Early amortization of the securitization transactions began in June 2009 and
effective May 30, 2009, we closed all of our customers' business credit card
accounts to future use. We expect the combination of these events to allow us to
realize our plan objective of limiting our credit loss exposure. We also
purchased approximately 10.8% of the $100 million outstanding trust preferred
securities through our tender offer for the outstanding trust preferred
securities. However, on June 8, 2009, Advanta Bank Corp. terminated its tender
offer for the Class A senior securitization notes because it was determined that
a regulatory condition to the tender offer would not be satisfied. As a result
of terminating the tender offer for the Class A senior securitization notes, we
now expect that we will not be able to fully realize the plan objectives of
maximizing our capital and our liquidity measures. The degree to which we
ultimately may realize these plan objectives will depend on our ability to
implement additional opportunities to strengthen our capital and our liquidity
measures. We have not announced any specific plans at this time and we are still
evaluating additional strategies to accomplish these objectives. Our ability to
continue as a going concern may depend on our ability to successfully implement
a plan for new business opportunities.
As part of the additional strategies discussed above, we have developed prudent
tax planning strategies that we believe should permit the recovery of our
deferred tax assets. However, we concluded that a valuation allowance was
required as of June 30, 2009, as there was some level of uncertainty regarding
the implementation of the additional strategies. Our income tax expense for the
three and six months ended June 30, 2009 includes $167.7 million of expense
related to the establishment of the valuation allowance.
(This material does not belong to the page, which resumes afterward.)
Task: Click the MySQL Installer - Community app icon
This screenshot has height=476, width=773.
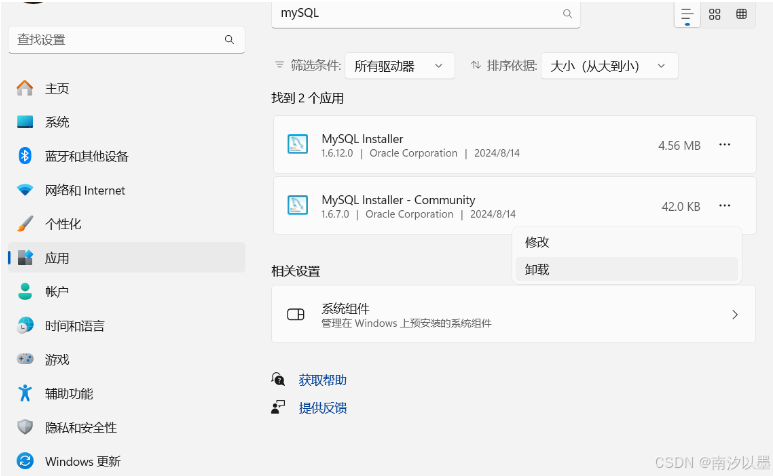Action: [x=297, y=206]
Effective June 30, 2009, our wholly owned bank subsidiary, Advanta Bank Corp.,
entered into two regulatory agreements with the Federal Deposit Insurance
Corporation ("FDIC"), its primary federal banking regulator. Advanta Bank Corp.
did not admit any wrongdoing in entering into the agreements and entered into
the agreements in the interest of expediency and to avoid litigation and the
costs associated therewith. The agreements place significant restrictions on
Advanta Bank Corp.'s activities and operations, including its deposit-taking
operations, and require Advanta Bank Corp. to maintain a total risk-based
capital ratio of at least 10% and a tier I leverage capital ratio of at least
5%. The agreements require Advanta Bank Corp. to make certain restitution
payments to eligible customers and pay a civil money penalty of $150,000. We
previously took a $14 million pretax charge related to our estimate of cash back
rewards program restitution in the third quarter of 2008. We recorded an
additional $19 million pretax charge, classified in operating expenses, in the
second quarter of 2009 related to our estimate of pricing strategies restitution
under the agreements. The agreements also have the impact of requiring us to
obtain the FDIC's approval before we would be able to pursue new business
opportunities through Advanta Bank Corp., however the agreements do not limit
our ability to pursue future business opportunities outside of the bank. See
further discussion of the regulatory agreements in Note 12 to the consolidated
financial statements.
Effective January 1, 2009, we adopted Financial Accounting Standards Board
("FASB") Staff Position ("FSP") No. EITF 03-6-1, Determining Whether Instruments
Granted in Share-Based Payment Transactions Are Participating Securities. The
FSP concludes that unvested share-based payment awards that contain
nonforfeitable rights to dividends are participating securities under Statement
of Financial Accounting Standards ("SFAS") No. 128, Earnings Per Share, and
should be included in the computation of earnings per share under the two-class
method. The two-class method is an earnings allocation formula to determine
earnings per share for multiple classes of stock according to dividends declared
and participation rights in undistributed earnings. The nonvested shares of
Class B Common Stock issued under our stock-based incentive plan are
participating securities with nonforfeitable rights to dividends. Therefore,
upon the adoption of FSP No. EITF 03-6-1, our nonvested Class B Common Stock was
included as a third class of stock for purposes of earnings per share
computations. This impacted our reported earnings per Class A and Class B share.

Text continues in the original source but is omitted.